Pese a todo, a poco que se conozca a estos personajes Marvel y, por descontado, se hayan visto los largometrajes que conforman el Marvel Cinematic Universe diseñado por el productor Kevin Feige, respecto a los cuales Bruja Escarlata y Visión viene a erigirse en un nuevo eslabón de ese mismo “universo”, hasta el espectador menos avezado no tardará en darse cuenta de que, a la vista de esos dos primeros episodios, hay algo que no encaja. ¿Qué hacen Wanda y Visión protagonizando una sitcom en blanco y negro y en color, y más si tenemos en cuenta que, recordemos, Visión murió a manos de Thanos en Vengadores: Infinity War (Avengers: Infinity War, 2018, Anthony y Joe Russo)? Y, a pesar de que hay un par de pequeños momentos en esos dos primeros y jocosos episodios que insinúan que, efectivamente, algo raro está pasando, es a partir del tercer capítulo de la serie, creada por Jac Schaeffer y dirigida en su integridad por el televisivo Matt Shakman, cuando empieza a hacerse evidente algo que se intuye desde el principio: que esos supuestos episodios estilo sitcom no son sino el artificioso disfraz bajo el cual se oculta (no demasiado) una trama que, rápidamente, va abandonando los ropajes de la comedia más o menos heterodoxa de los primeros capítulos y termina abrazando en su capítulo final todas y cada una de las convenciones del cine de superhéroes chez Feige, en lo que se ha visto un cruce à la Marvel de la extraordinaria El show de Truman (The Truman Show, 1998, Peter Weir) con la mediocre Pleasantville (ídem, 1998, Gary Ross).

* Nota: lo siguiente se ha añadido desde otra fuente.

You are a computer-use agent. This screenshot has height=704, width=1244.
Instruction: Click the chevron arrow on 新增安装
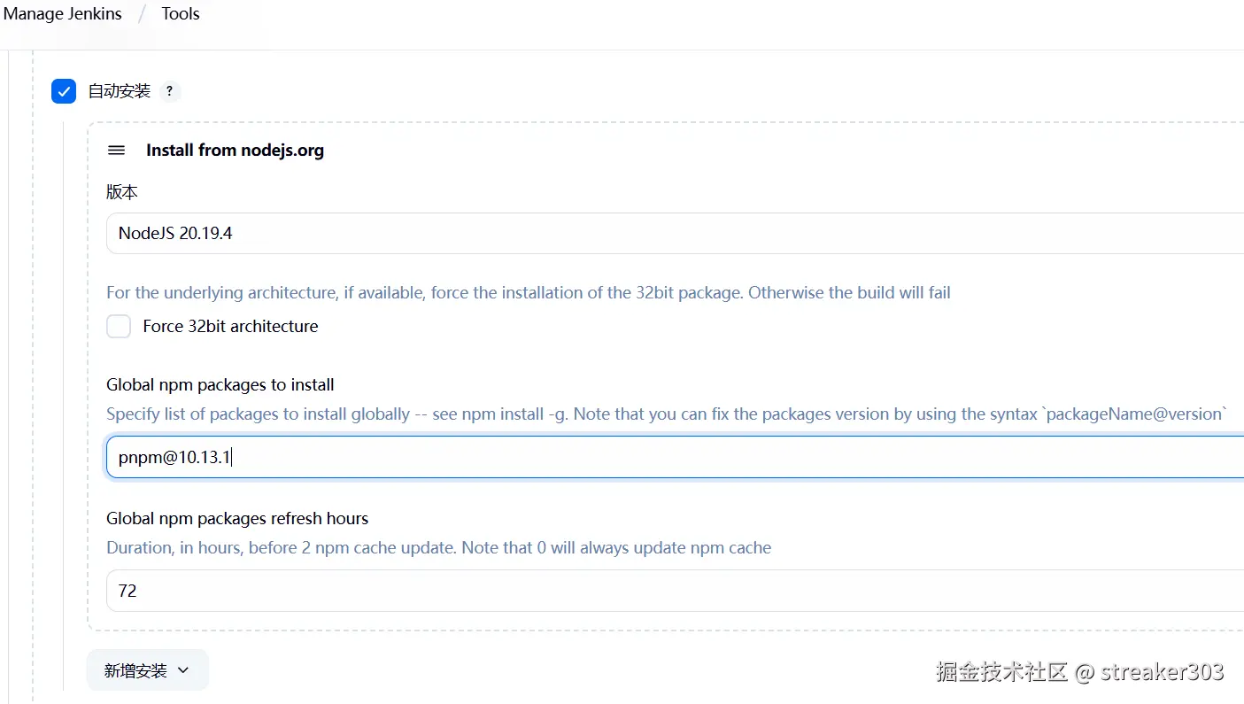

Desde cierto punto de vista, puede verse Bruja Escarlata y Visión como una miniserie que viene a suplir la inexistencia de un largometraje centrado en dichos personajes, y en particular en el de Wanda, del cual se nos ofrece un arco dramático muy completo, que incluye, en un momento dado, flashbacks de su infancia y juventud junto a su familia, y su reclusión en un internado donde experimentó por primera vez sus superpoderes con la inestimable ayuda de una Gema del Infinito. El resultado es simpático, todo lo más, y se beneficia del buen hacer de sus intérpretes y de la puesta en escena funcional del realizador, quien cumple con corrección con el empeño gracias al respaldo de un presupuesto generoso (25 millones de dólares por episodio) y de un excelente equipo técnico. Pero, en su conjunto, el resultado final es como una pompa de jabón, vistosa por fuera, pero hueca por dentro, que a poco que se intente “rascar” con un mínimo de rigor se revela un producto tan divertido como baladí, solo apto para “iniciados” en el “universo marvelita”.